When looking at where Dylan was heading in the 1980s, though, it’s not like he didn’t have a tender side. We got to see a lot more of his back pages than even he bargained for on albums like Blood on the Tracks, but listening back to the songs on his born-again albums like Saved or Slow Train Coming, he did have a softer side that would have lent itself well to children’s songs, especially ‘Man Gave Names to All the Animals’.
After his career renaissance with Time Out of Mind in the late 1990s, though, Dylan had become a much different character. He had been on his Neverending Tour for years at that point, and even though he was still the travelling missionary of rock and roll at that point, he found some time to keep it in the family when ducking into a kindergarten class to serenade a bunch of kids.

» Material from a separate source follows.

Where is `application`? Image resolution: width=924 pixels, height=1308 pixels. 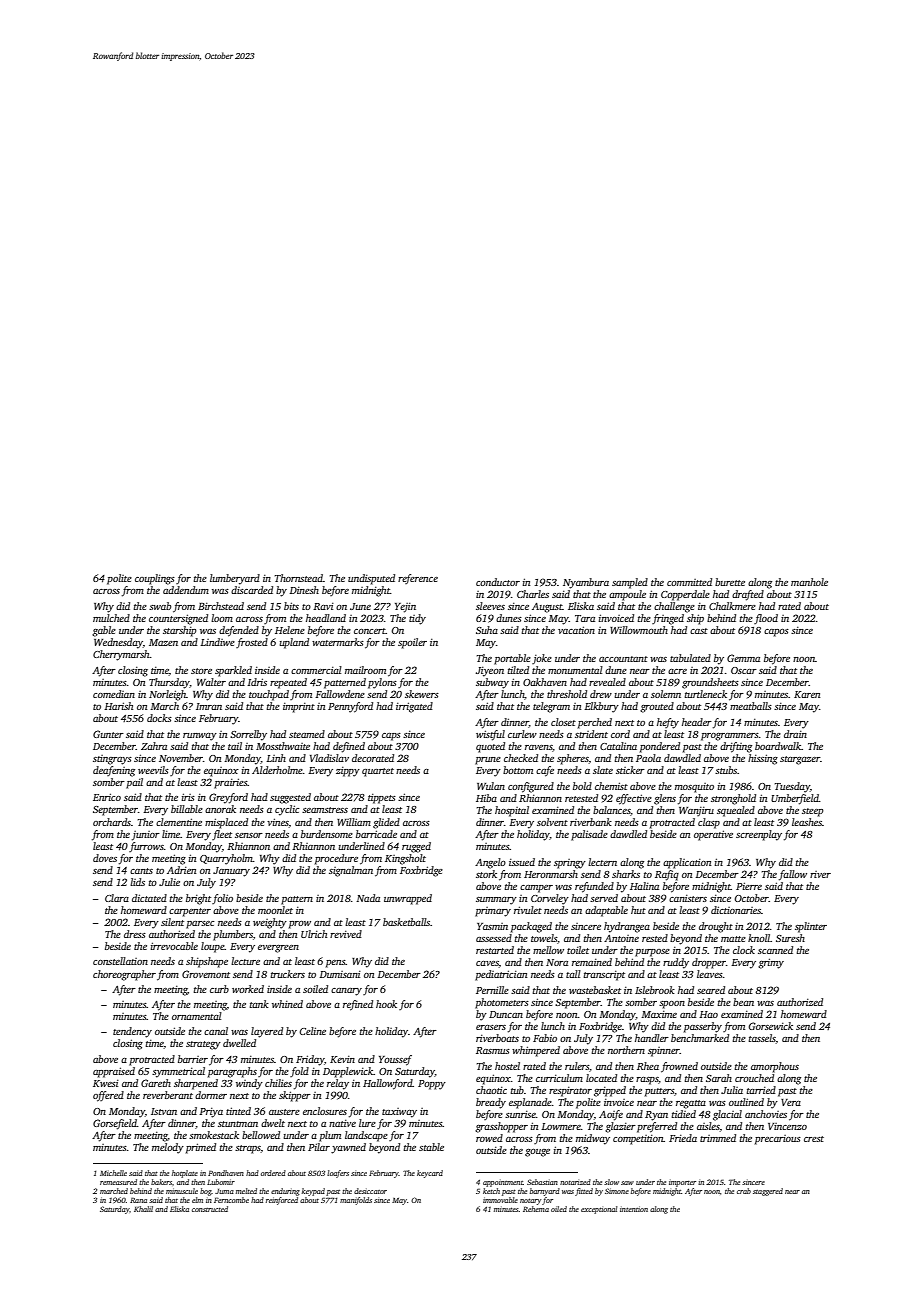
application is located at coordinates (687, 863).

Since Jakob Dylan’s son had begun going to school, Dylan would come off like the adorable granddad who played guitar and taught a bunch of kids about how much fun music could be. Despite being someone who seemed to have a scowl for the last 20 years of his life, that croaky voice was definitely going to be a switch-up for those five-year-olds rather than hearing whatever song happened to be in the latest Disney Channel series.
Suffice it to say, Dylan wasn’t going to be playing ‘Desolation Row’, either. He was still more than happy to play children’s tunes for his grandson, and since he had a habit of being weird during his contributions to Traveling Wilburys albums, it wasn’t out of the question for him to take a few different roads when teaching the kids how to sing.

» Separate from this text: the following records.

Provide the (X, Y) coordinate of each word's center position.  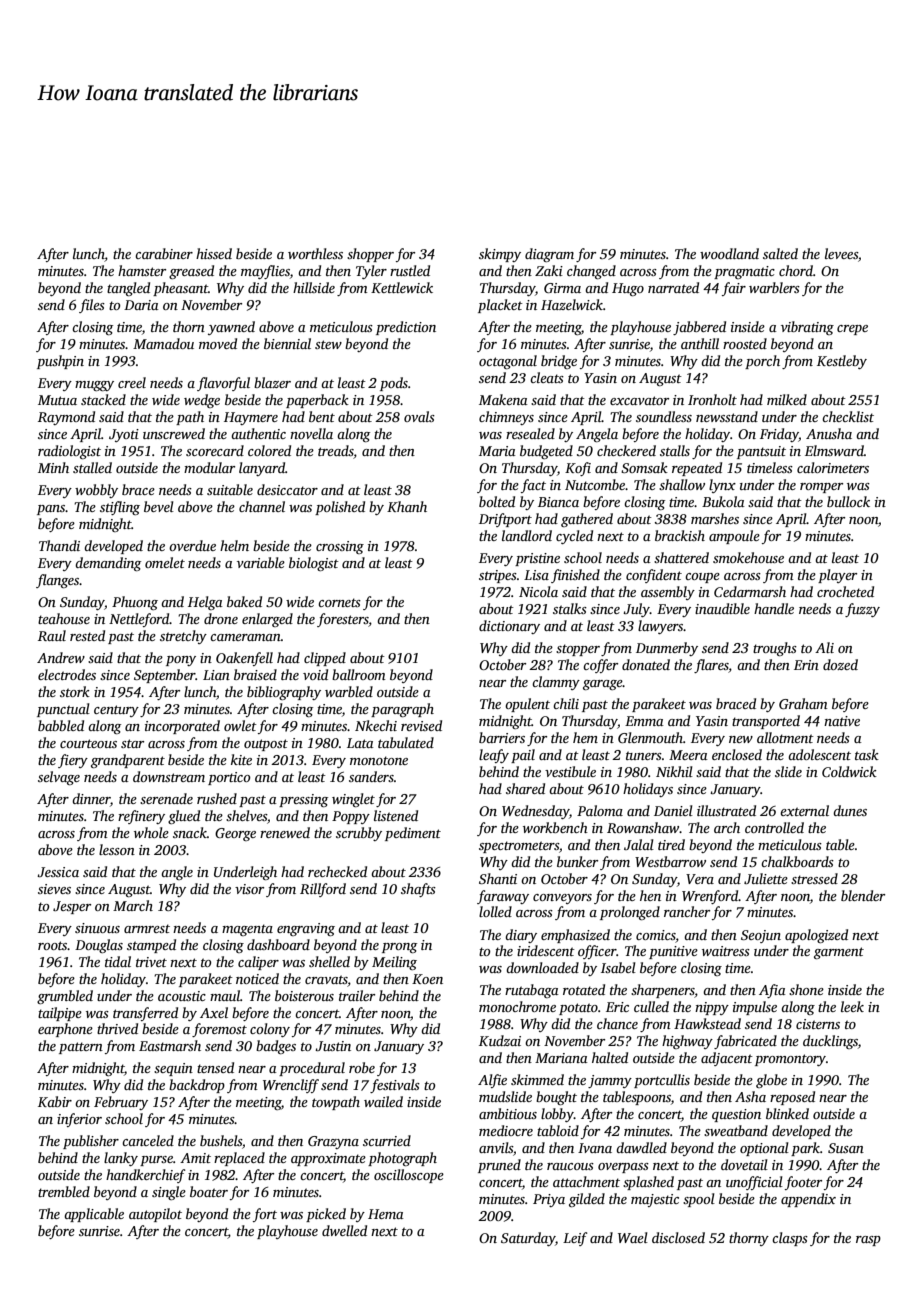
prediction (406, 328)
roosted (745, 343)
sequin (173, 1069)
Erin (806, 665)
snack (190, 832)
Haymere (251, 418)
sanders (371, 776)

Because that’s not too far off from how Dylan looked at himself when he first started. The most that anyone needed was a handful of chords to speak volumes when he began woodshedding his craft, and getting those children to sing along with him may have been the beginner’s version of what his heroes like Woody Guthrie were doing years before.
It wasn’t exactly the coolest move for a rock star to make, but Dylan never concerned himself with being cool. He lives by his own musical standards, and since his guitar was still one of the best communal instruments in existence, why not let kids know about the power of rock and roll while they’re still learning to read and write?